Reading passage START
Over the past decade — and even before that — urgent care centers proliferated across South Carolina and the United States.
In the Lowcountry, it's hard to drive a few miles without passing an urgent care clinic, often called a "doc in a box," even as two of the most high-profile urgent care chains in this state have been hit with federal fraud allegations in recent years. Most recently, on April 8, Doctors Care, which operates 50 urgent care clinics in South Carolina, was levied a $22.5 million federal fine to settle allegations of defrauding government insurance programs.
Doctors Care is only one of many providers operating in the urgent care space. But putting a precise number on how many urgent care offices dot our landscape turns out to be more complicated than you might guess. Urgent care centers aren't tracked the same way that hospitals are. Nevertheless, experts say it's safe to presume there are at least double the number of urgent care centers in this country as there are emergency departments.
On its surface, that sounds like a good thing. Urgent care centers are much more convenient than emergency rooms and are designed to handle non-life-threatening cases after hours and on weekends when other medical offices are closed. They rarely require patients to make an appointment and they're often able to offer flat fees to customers without health insurance. During the COVID-19 pandemic, urgent care centers have offered both testing and vaccinations.
But new research published by Health Affairs this month shows urgent care centers are costing the country's health care system a lot of money. In fact, the study determined that 37 urgent care visits were associated with only one fewer emergency room visit, according to national data spanning 2008 to 2019.
And while the average urgent care visit costs much less than the average ER visit — about $180 versus $1,600 — the volume of patients using urgent care more than made up for any savings to insurance companies and patients achieved through reduced ER use. In fact, "each $1,600 lower-acuity emergency department visit prevented was offset by a $6,000 increase in urgent care center costs," the study's authors found.
Reading passage END
Information supplied START
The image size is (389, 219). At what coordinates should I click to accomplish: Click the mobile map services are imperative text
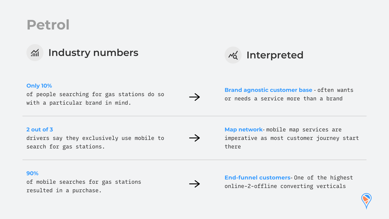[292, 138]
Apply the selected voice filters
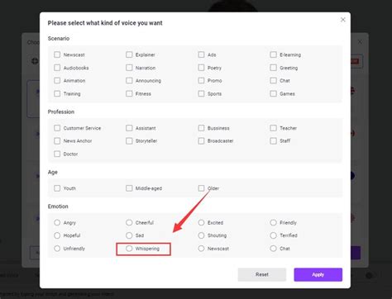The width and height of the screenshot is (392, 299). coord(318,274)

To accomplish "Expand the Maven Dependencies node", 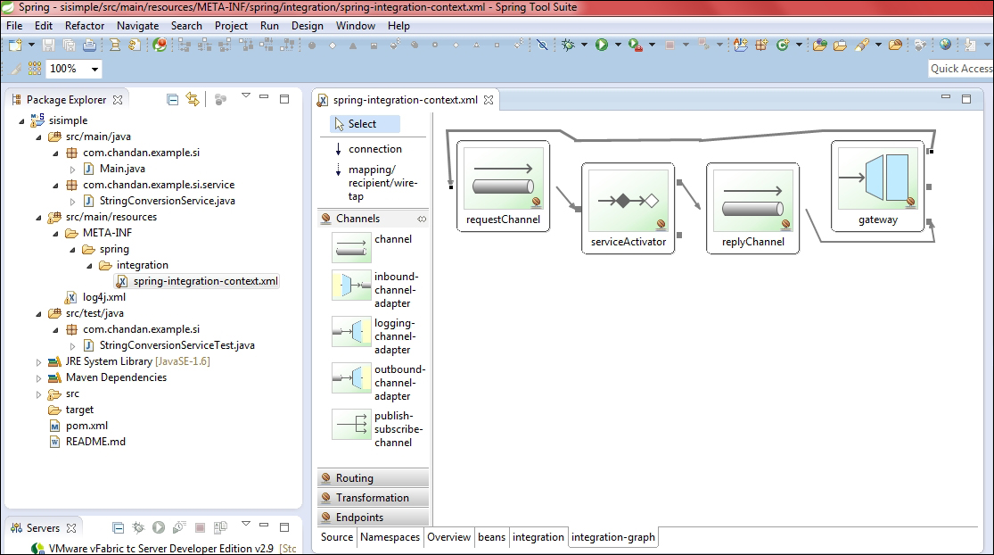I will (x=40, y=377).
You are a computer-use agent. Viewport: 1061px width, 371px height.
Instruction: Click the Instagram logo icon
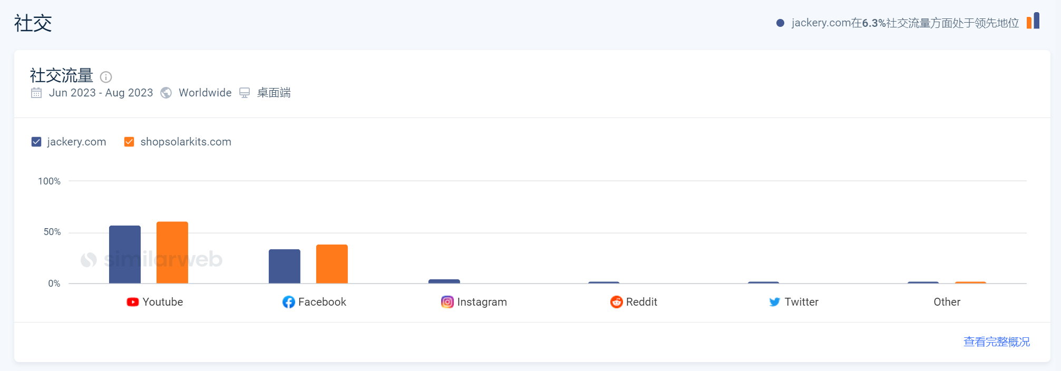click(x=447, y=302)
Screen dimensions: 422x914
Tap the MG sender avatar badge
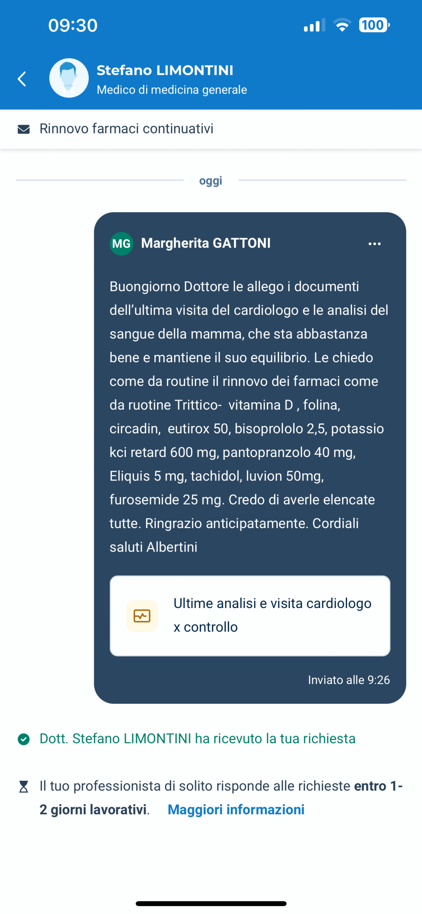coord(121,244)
Information supplied END
Information supplied START
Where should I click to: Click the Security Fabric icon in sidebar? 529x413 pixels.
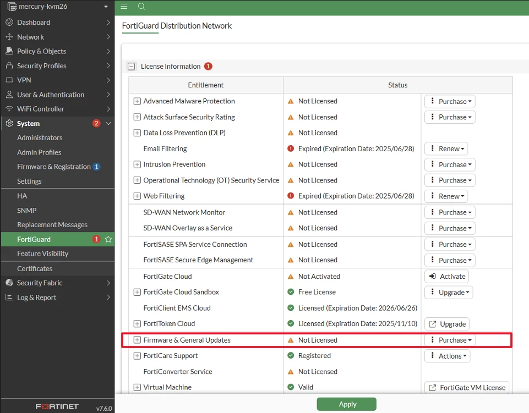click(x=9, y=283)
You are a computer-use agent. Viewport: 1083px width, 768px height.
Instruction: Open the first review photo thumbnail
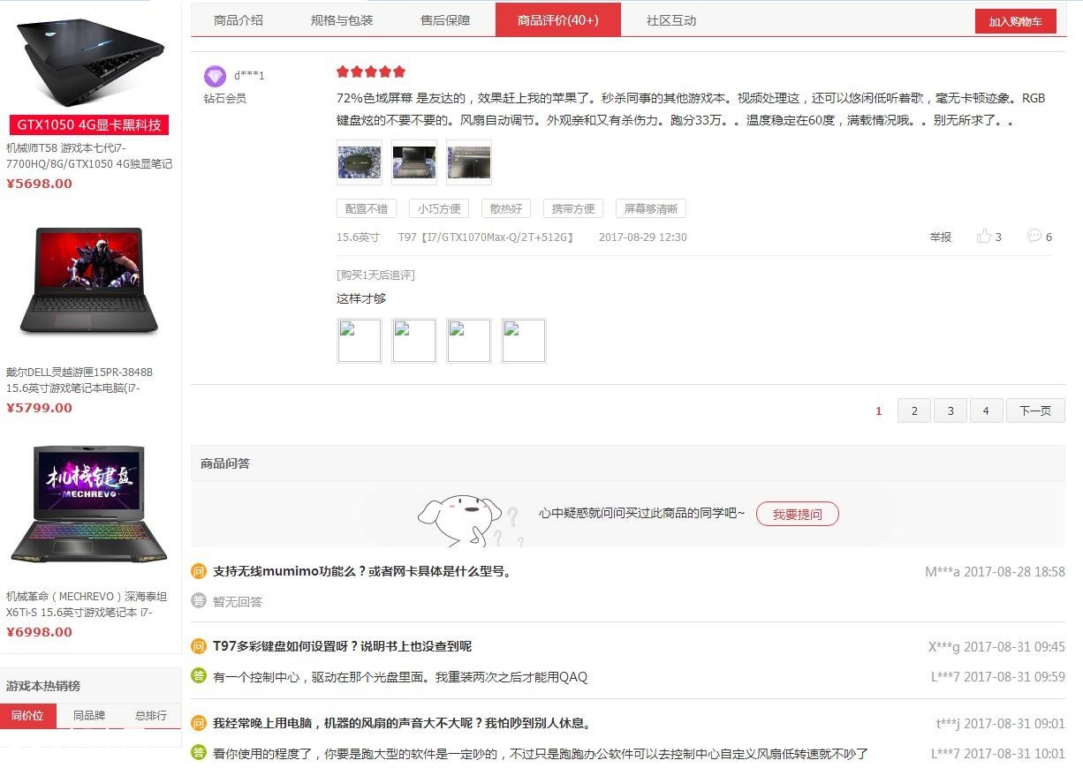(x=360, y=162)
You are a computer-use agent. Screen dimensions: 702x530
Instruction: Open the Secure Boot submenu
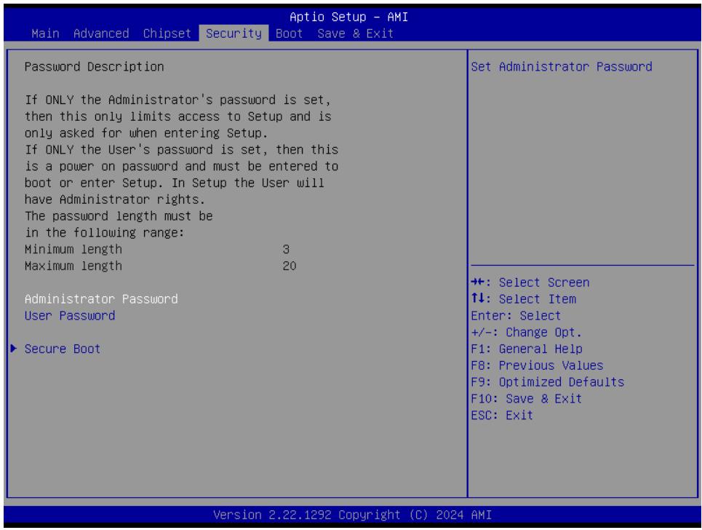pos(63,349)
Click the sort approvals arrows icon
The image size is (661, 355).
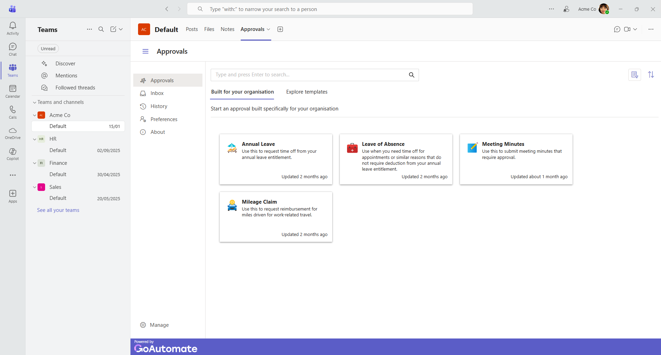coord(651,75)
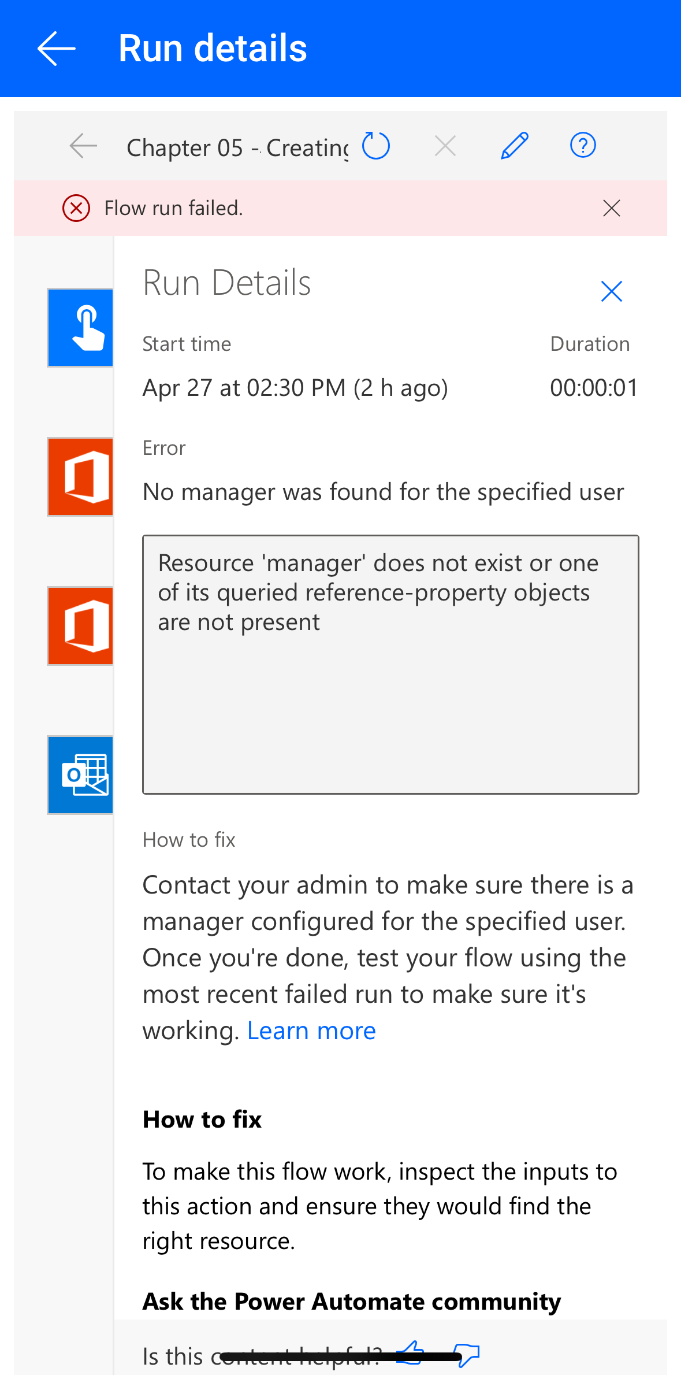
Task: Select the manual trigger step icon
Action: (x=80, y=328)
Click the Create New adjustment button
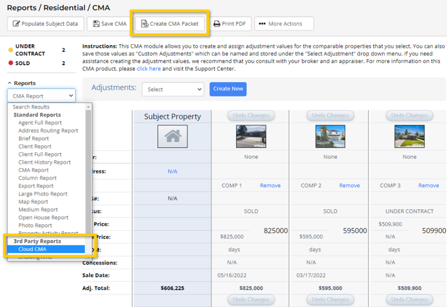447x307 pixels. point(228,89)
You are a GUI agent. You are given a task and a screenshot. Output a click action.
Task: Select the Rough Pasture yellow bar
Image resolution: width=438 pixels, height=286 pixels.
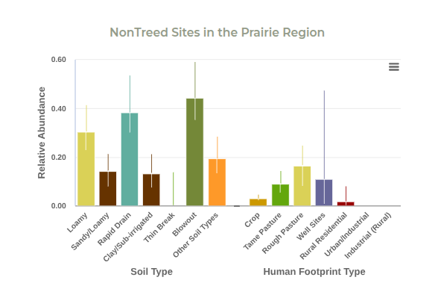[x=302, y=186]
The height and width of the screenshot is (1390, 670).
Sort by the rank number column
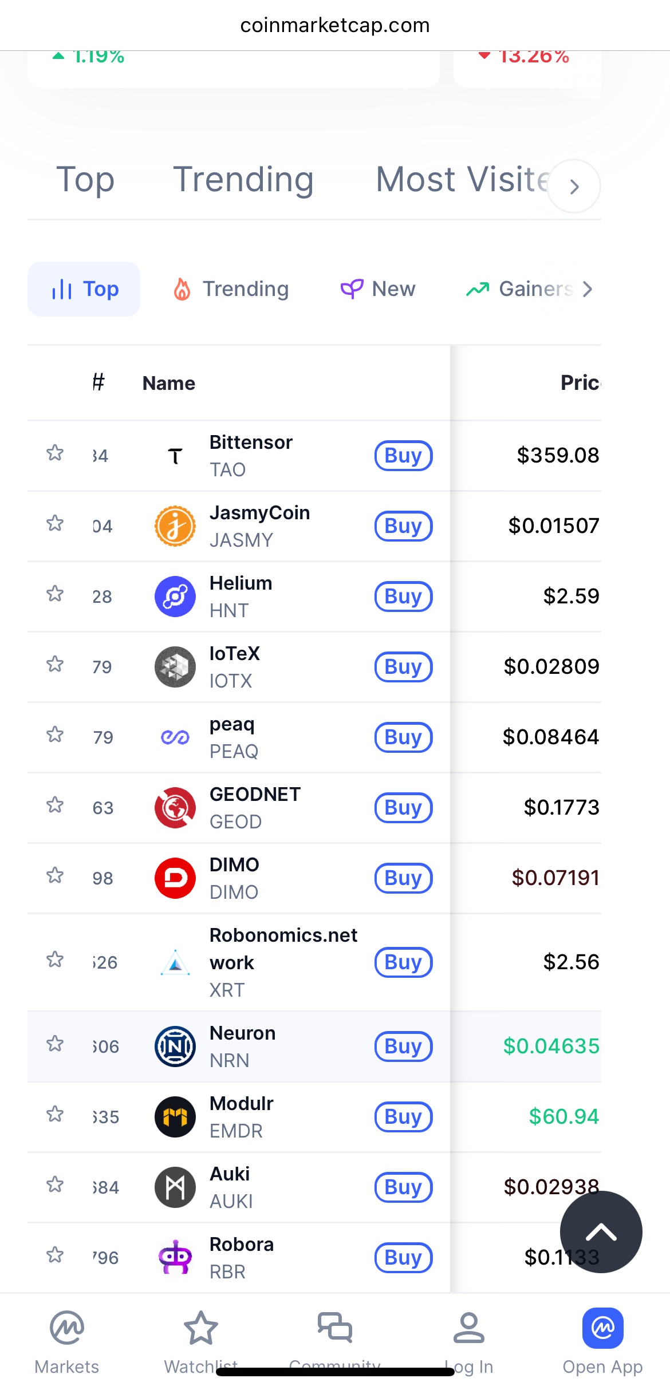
Information supplied END
__Work instructions__.
(a) Rewrite the passage of the urgent care article between "But new research" and "2008 to 2019.", inclusive, changing "Health Affairs" to "a medical journal".
(b) List each distinct dollar amount that appears in the urgent care article.
(c) Proceed with the urgent care article from the point where it stops.

__Activity answers__.
(a)
But new research published by a medical journal this month shows urgent care centers are costing the country's health care system a lot of money. In fact, the study determined that 37 urgent care visits were associated with only one fewer emergency room visit, according to national data spanning 2008 to 2019.

(b)
$22.5 million
$180
$1,600
$6,000

(c)
Dr. Ari Friedman, a physician affiliated with the University of Pennsylvania and one of the study's authors, explained in a Health Affairs podcast published in conjunction with the new research that the volume of people who are now using urgent care centers illustrates what's commonly called the "woodwork effect." Essentially, as prices go down and access goes up, "people come out of the woodwork."
And just because the study found that urgent care centers are costing the health care system considerable expense, it doesn't mean they're not serving a useful role, he said.
"Clearly, there’s value being delivered here," Friedman said.
Robert Hartwig, a health care economist at the University of South Carolina, was not affiliated with the new research but said there are a few different ways to interpret its findings.
"My sense is that urgent care clinics are not in the business of trying to reduce ER visits, though they clearly do," Hartwig said. "Their location strategy is more akin to McDonald’s — located for easy access and convenience. Their operating model is about driving volume — and there’s nothing wrong with that so long as the legitimate medical needs of patients … are being met. I think we can all agree that hospital ERs are, by and large, among the most nightmarish and expensive of encounters with the health care delivery system that the public will ever encounter. For many reasons, they should be avoided whenever and wherever possible."
Furthermore, Hartwig said, the amount of money spent on urgent care should also be considered in terms of reduced costs related to primary health care visits and "traditional" medical center visits because urgent care is very likely reducing usage in those spaces, too.